Symphony #4 in F minor (1934)

Third Movement

The third movement resembles a Beethoven scherzo and trio, basically an a-B-A form: scherzo-trio-scherzo. Vaughan Williams modifies the overall structure, not outrageously, by tacking on a coda-transition-to- the-next-movement passage.

"Scherzo," of course, means "joke." In this movement, we get the symphony, up to this point, in a fun-house mirror, lively, grotesque, and somewhat frightening at the same time. The work contains the following themes:

1a. An upward rush of 4ths, followed by a harping on 5ths and major 6ths. This derives from the fanfare motif and tune B of the first movement (the one which begins with the repeated notes), as well as the "shake" of the second movement. This is the major material for the "a" part of the scherzo.
1b. A 6/8 version of movement 1's tune B. This is the major material for the "b" part of the scherzo. It consists of repeated notes followed by an insistent upward minor third.
2. A fugal subject, derived from the fanfare motif. This is the matter of the trio.
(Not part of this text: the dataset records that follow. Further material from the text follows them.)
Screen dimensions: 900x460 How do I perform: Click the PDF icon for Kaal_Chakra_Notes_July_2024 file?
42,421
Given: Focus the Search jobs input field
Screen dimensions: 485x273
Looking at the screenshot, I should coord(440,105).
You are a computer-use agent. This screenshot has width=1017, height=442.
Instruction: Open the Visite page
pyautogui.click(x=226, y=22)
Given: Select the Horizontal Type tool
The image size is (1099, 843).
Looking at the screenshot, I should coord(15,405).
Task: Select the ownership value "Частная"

First appearance of the scherzo (1-148):

We begin with 1a. Almost immediately (5-7), Vaughan Williams interrupts this with "almost-BACH," played by muted trumpets in one time, by the winds at twice the speed, and by the strings at 3 times the speed. It's almost immediately clear that this major motif has been demoted to an accompanying ostinato (8 ff.). Over this, the winds take up 1a (10-36), joined near the end by the rest of the orchestra. By the way, notice how syncopated all this is. Most instruments enter off the beat. How Vaughan Williams ever got the reputation for stodgy rhythm, I don't know. At any rate, this is followed (37-39) by a swirl of mainly high strings, out of which comes another lurching idea (functioning as a transition) that comes from part of tune B (see measure 87 in the first movement, violins and violas). This idea lurches to 1b (48-71).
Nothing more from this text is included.